A casa di Bruna (AKA Solari Food&Friends)

Acasa_BrunaMilano è piena di ristoranti ma da un po’ di tempo si può provare qualcosa di nuovo ed esclusivo andando a cena a casa di persone che non si conoscono. Al ristorante ci si va in compagnia, con lo scopo di godere di buon cibo e di fare quattro chiacchiere con gli amici; ed è più o meno la stessa cosa che capita quando si decide di accettare un invito in un luogo privato, in cui si accede solo a seguito di accettazione da parte del padrone di casa. Quali sono le variabili in gioco? Andiamo con ordine. Se esaminiamo il fenomeno dal punto di vista economico possiamo chiamarlo sharing economy, una sorta di disintermediazione: c’è gente che ama cucinare e che ha una casa abbastanza grande per ospitare e c’è gente che ama mangiare ed è stanca dei soliti ristoranti in cui si spende un sacco. Il gioco è fatto, domanda e offerta s’incontrano e nascono così, grazie a un’applicazione, le cene diffuse a casa di gente ignota. Se invece guardiamo l’aspetto sociale, la questione cambia. Si va in questi luoghi con lo scopo di comunicare, di avere uno scambio di opinioni con altre persone; si è predisposti a conoscere gente nuova e ci si butta in un’avventura diversa dal solito.

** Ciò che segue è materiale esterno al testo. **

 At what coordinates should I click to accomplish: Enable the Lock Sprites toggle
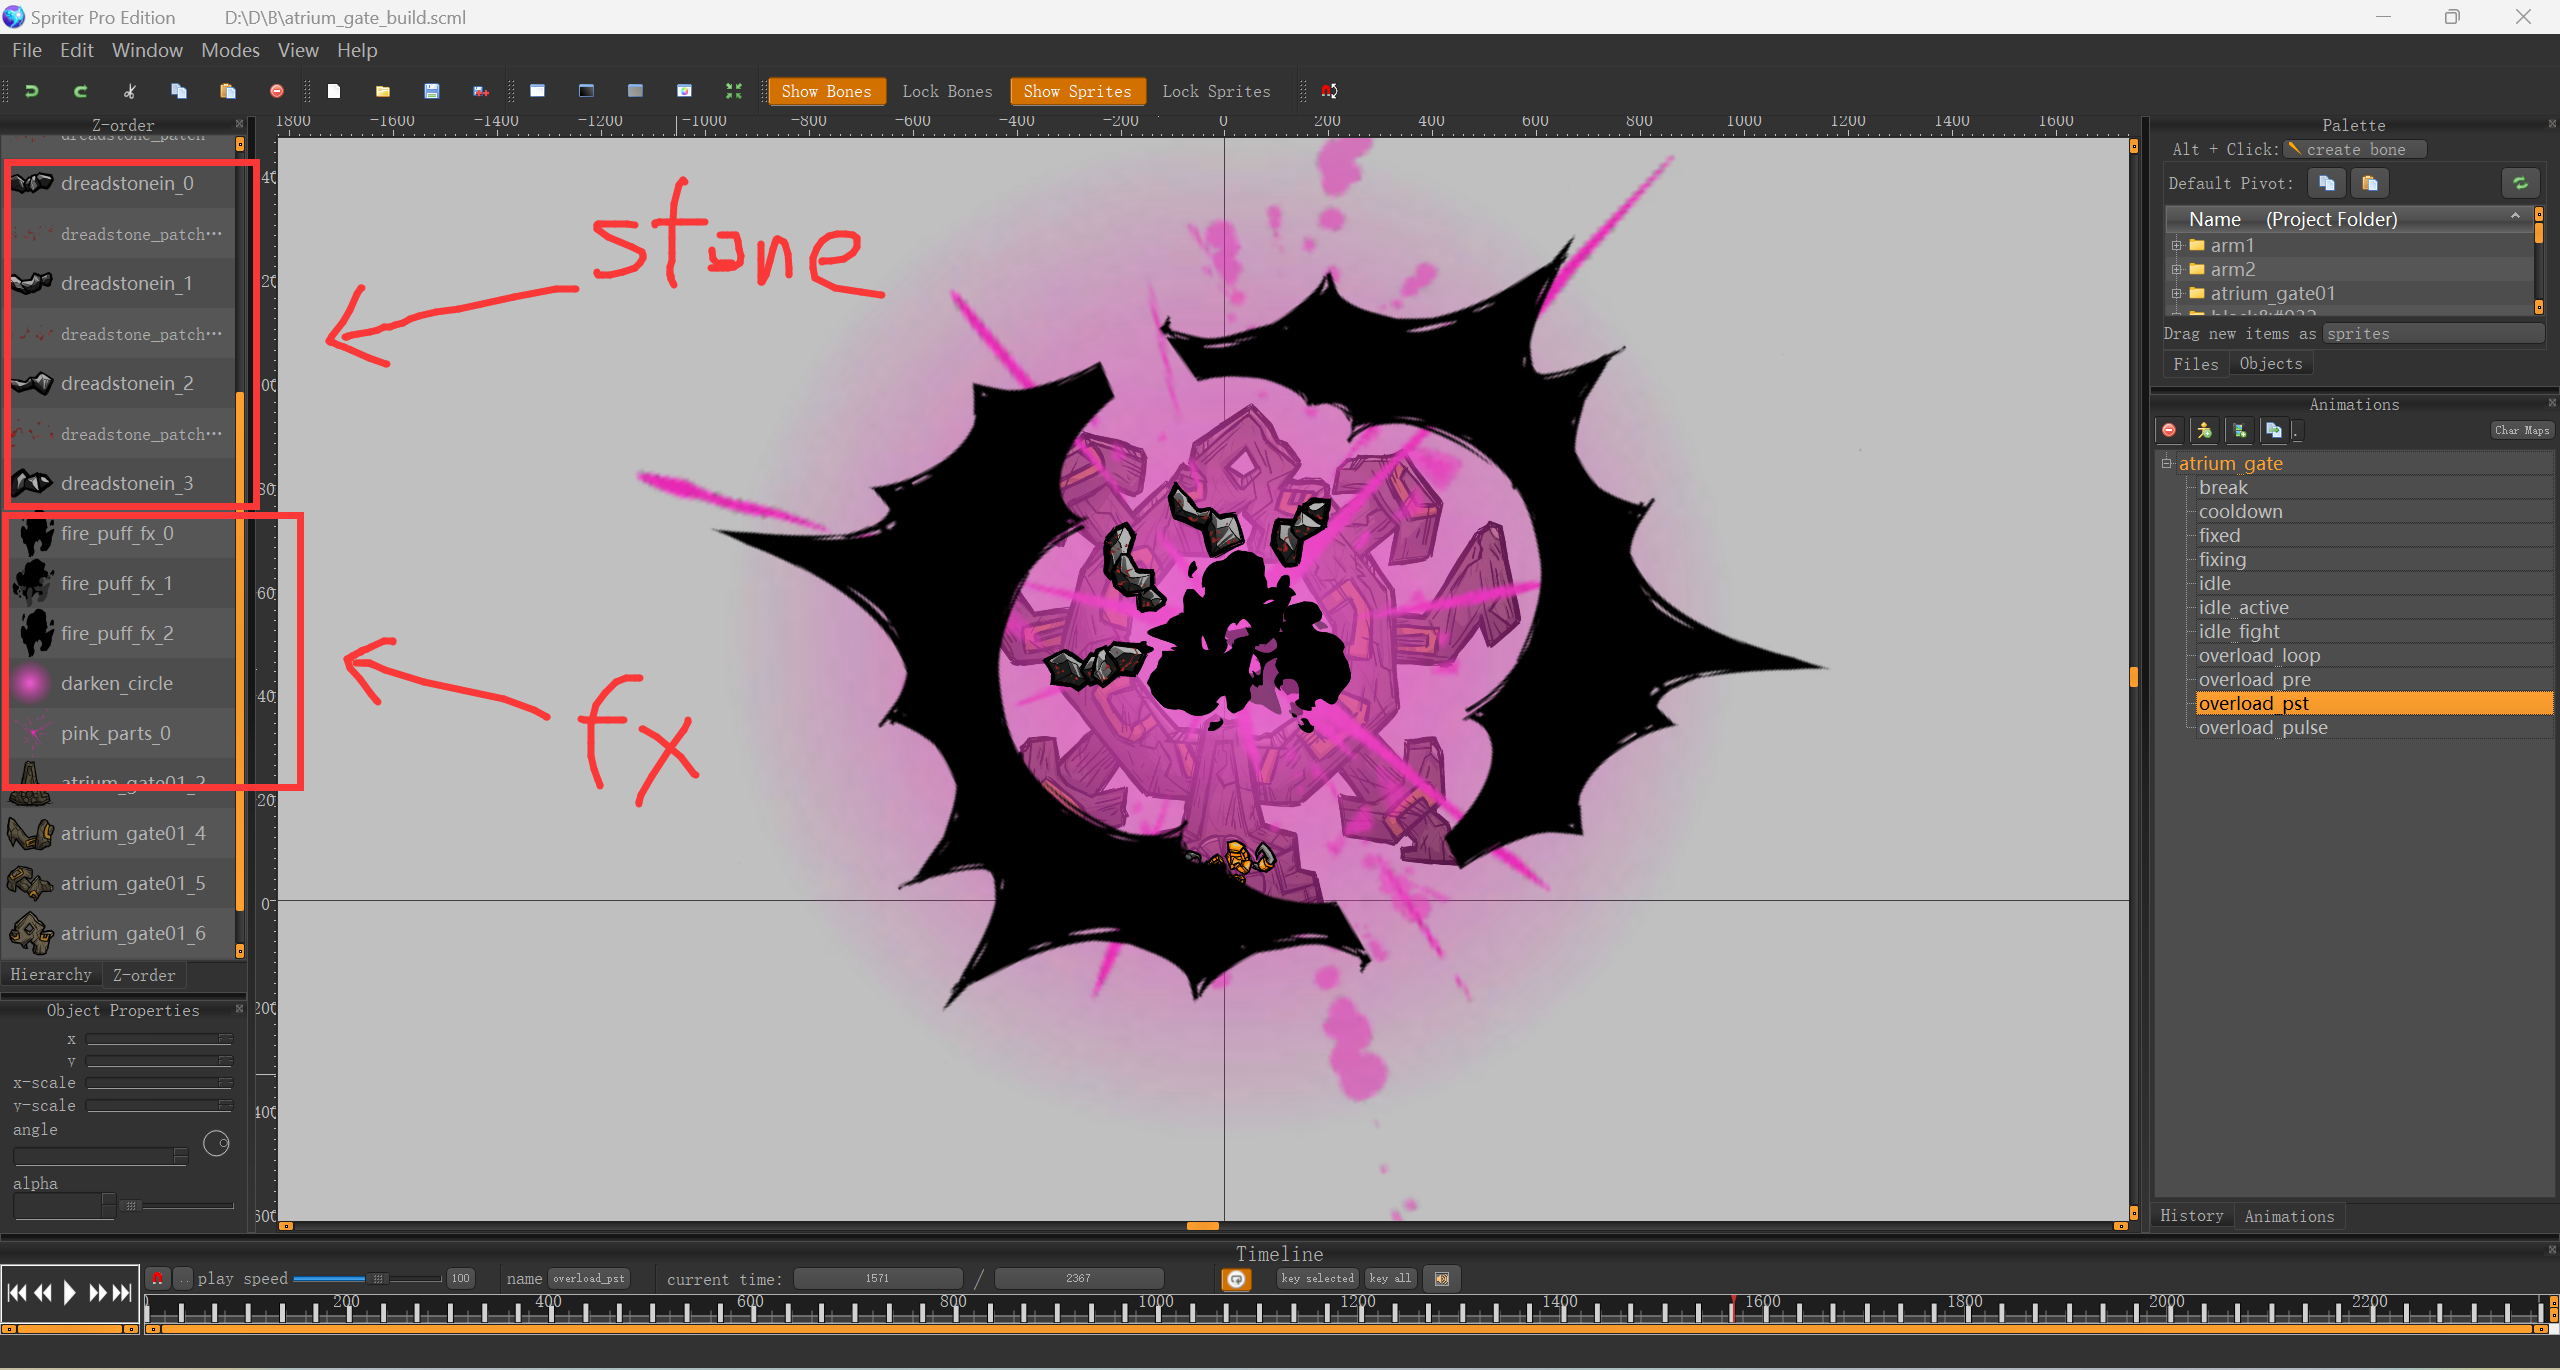coord(1216,91)
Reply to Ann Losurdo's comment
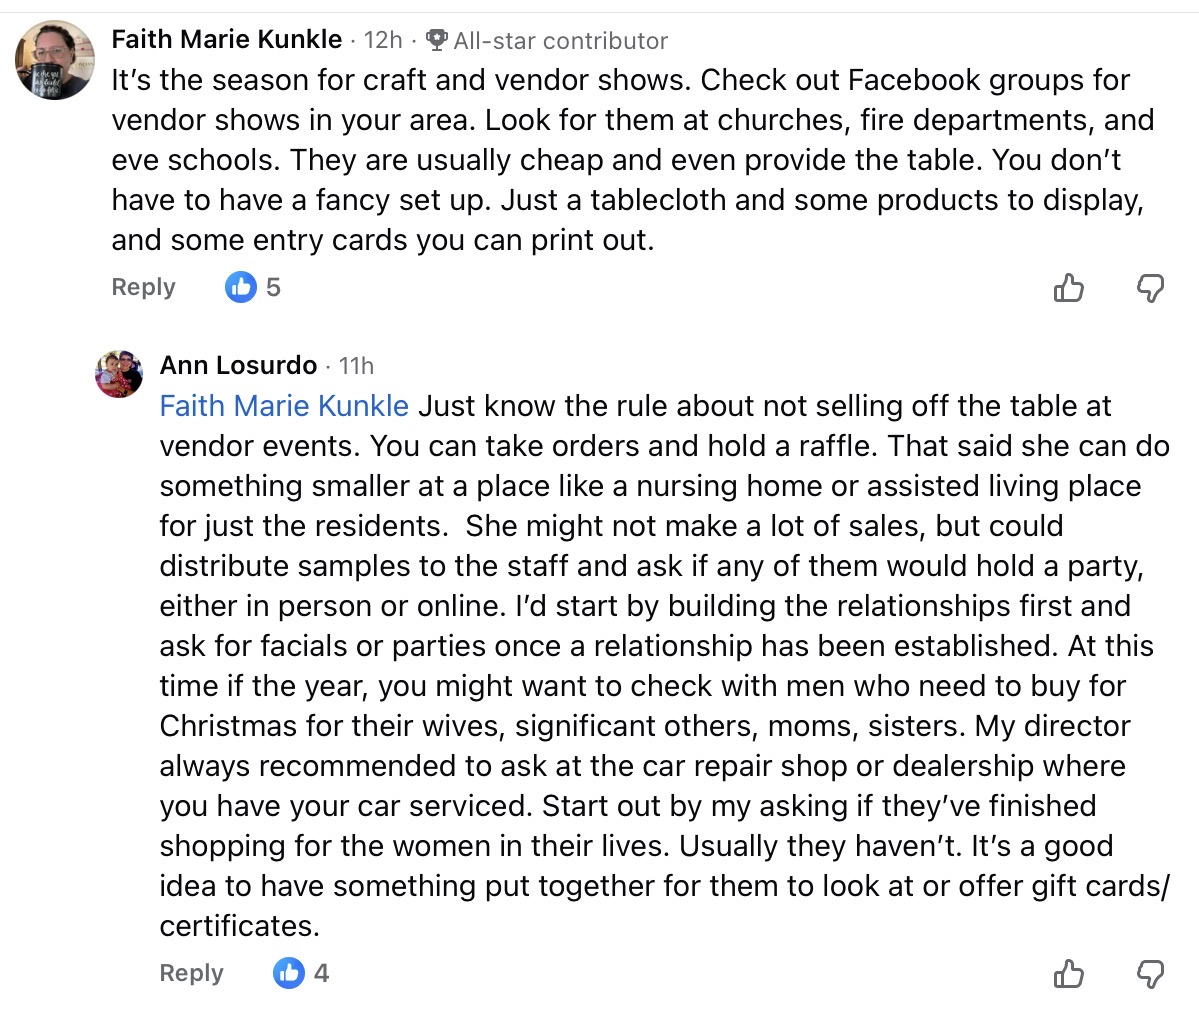 click(191, 973)
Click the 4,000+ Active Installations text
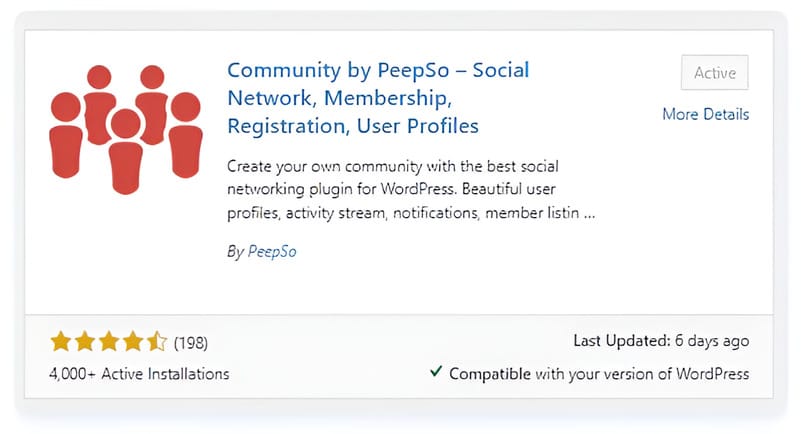This screenshot has height=434, width=801. coord(139,374)
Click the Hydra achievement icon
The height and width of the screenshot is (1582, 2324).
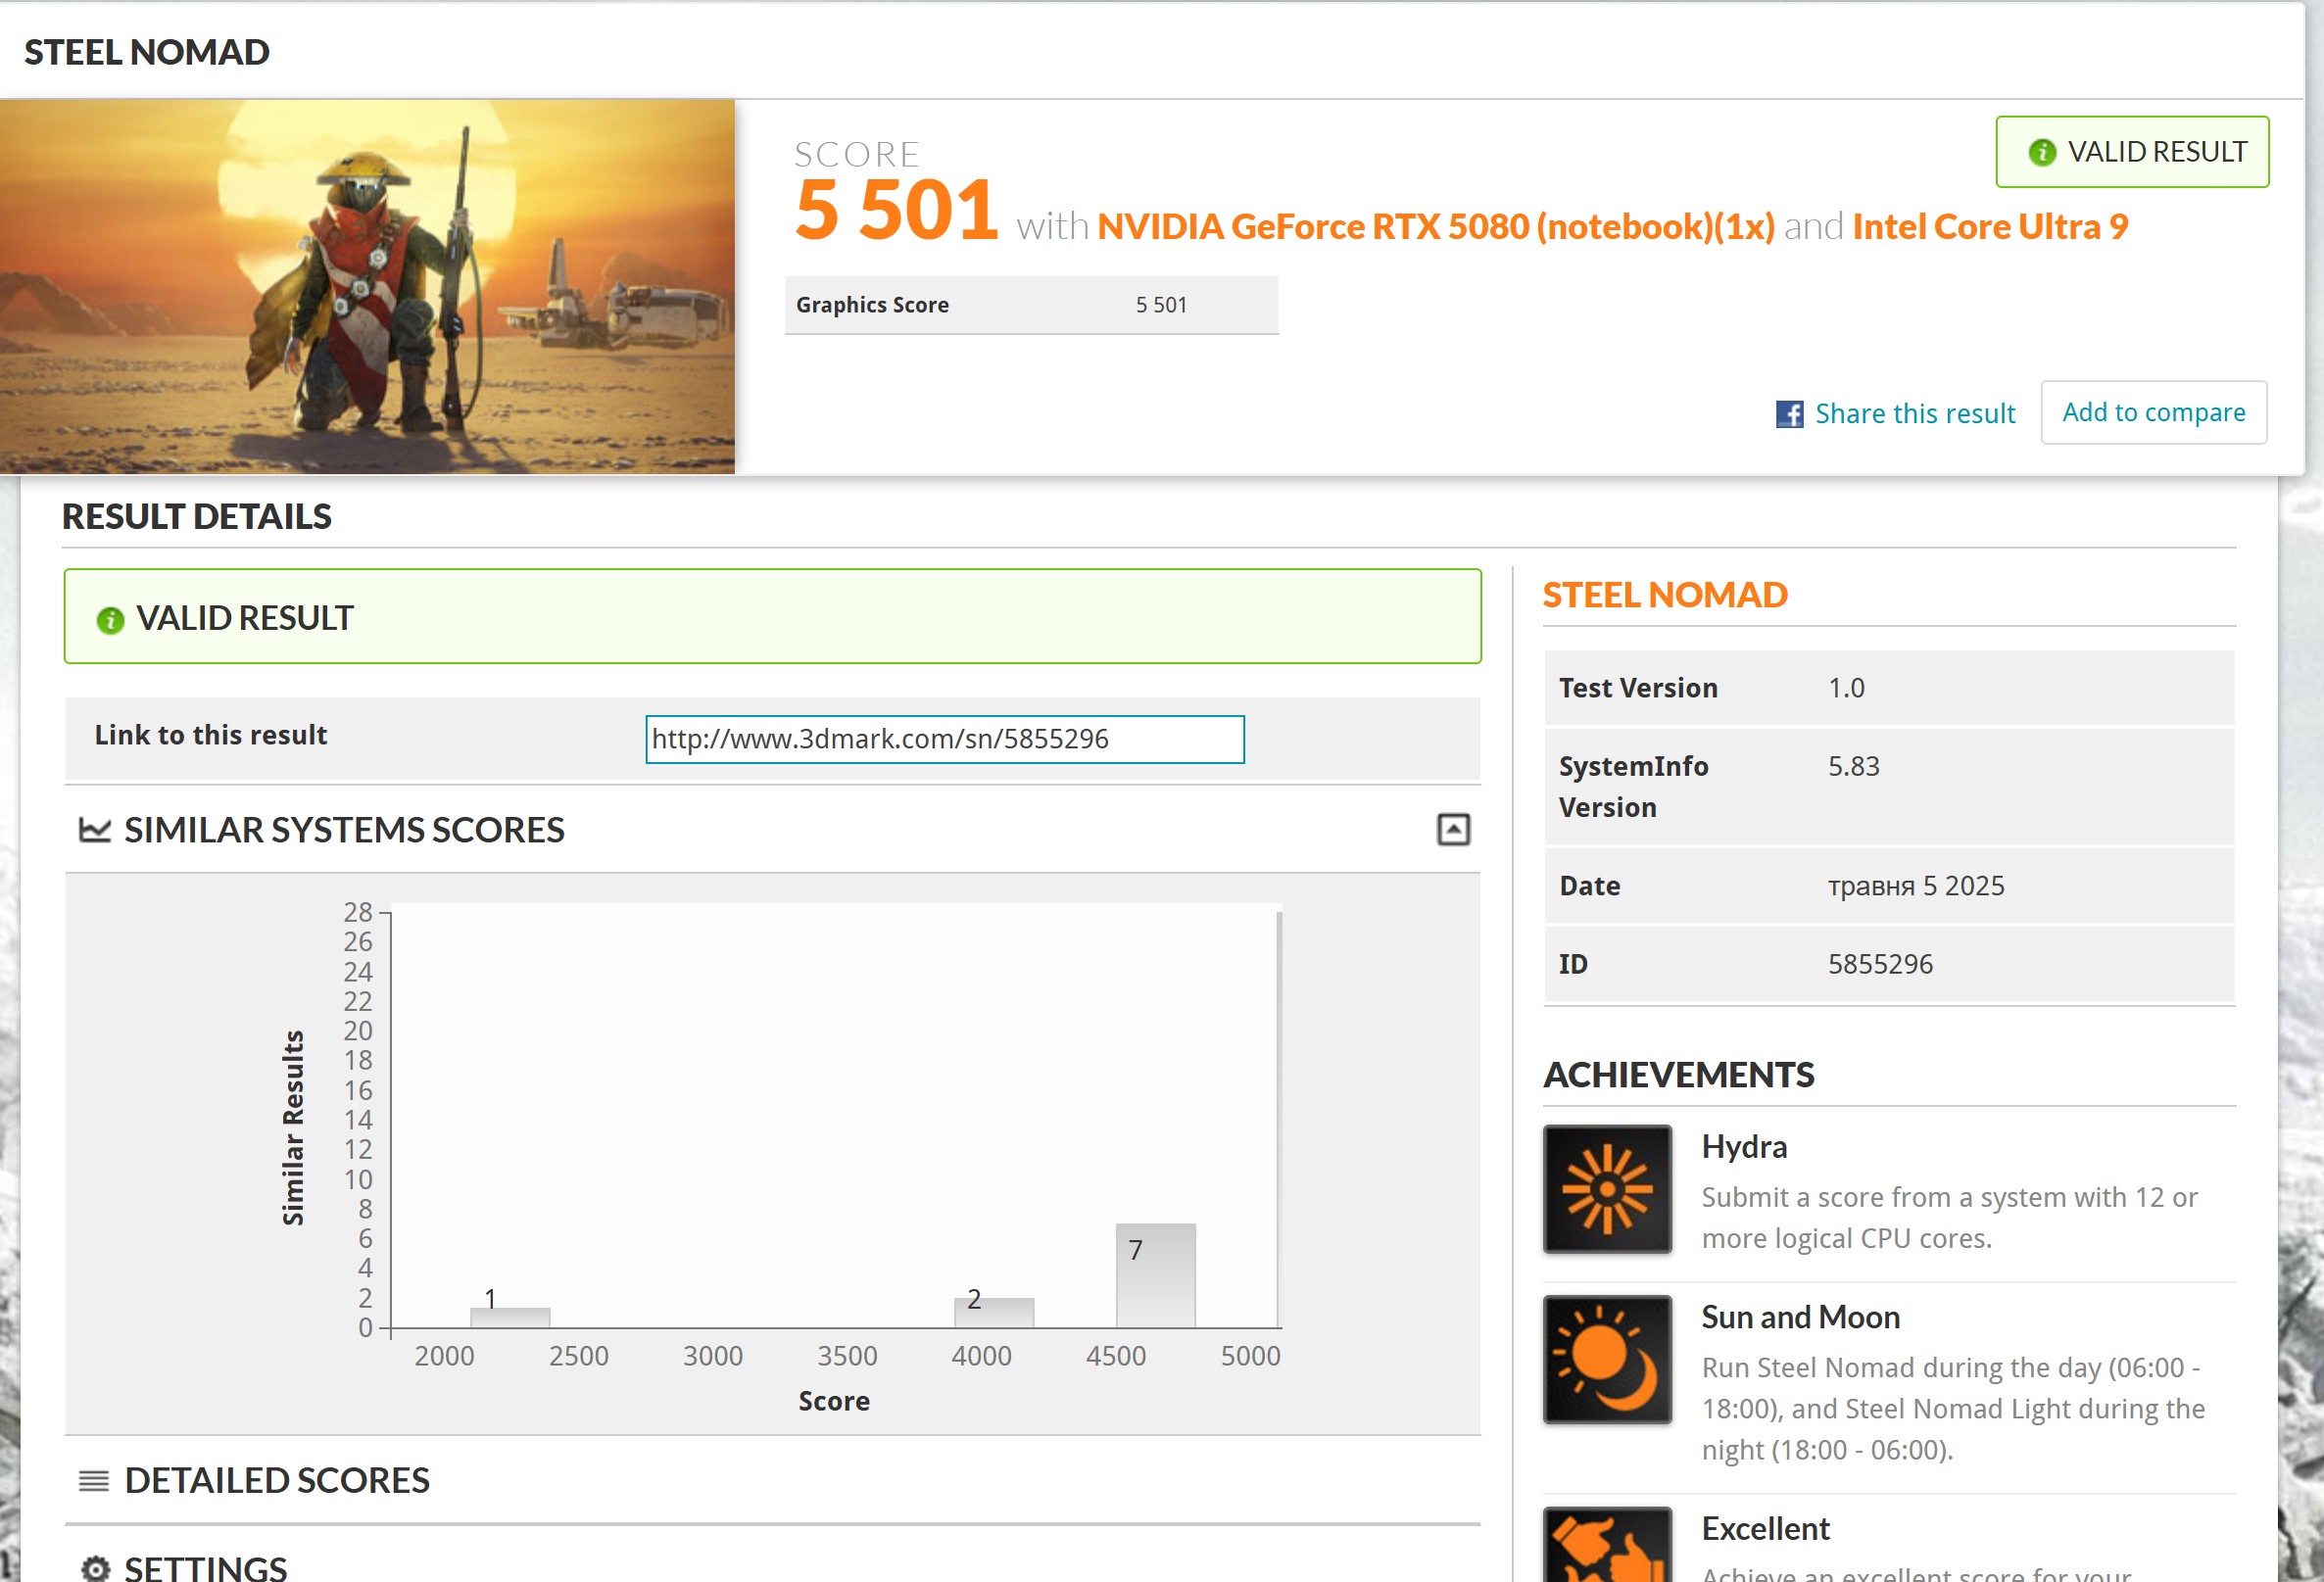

Un tempo esistevano le piazze, i bar di quartiere, gli oratori; tutti luoghi di aggregazione in cui conoscere persone e iniziare nuove amicizie. Oggi la velocità della nostra quotidianità ci porta ad avere meno occasioni per incontrare persone quindi ben venga la cena a casa di sconosciuti.
Ho provato ad andare da Bruna, un’ottima padrona di casa, di quelle tradizionali abituate a gestire cene con tante persone e pronta a creare un’atmosfera famigliare accompagnata da cani e gatti che fanno le feste anche se non ti conoscono. Ci ha fatto assaggiare del buon cibo, originale ed esotico, frutto delle sue esperienze all’estero. A tavola ho portato qualche amico, disposto a provare insieme a me qualcosa di diverso, e ho trovato altre persone simpatiche e socievoli, desiderose di conoscere gente nuova. Un mix niente male, dove la diversità di tutti risulta l’ingrediente più buono e appetitoso. Un’occasione per riflettere e per guardarsi intorno, un modo per iniziare a intessere nuove relazioni sociali e chissà, magari per provare ad ascoltare, senza giudicare, chi è diverso da noi.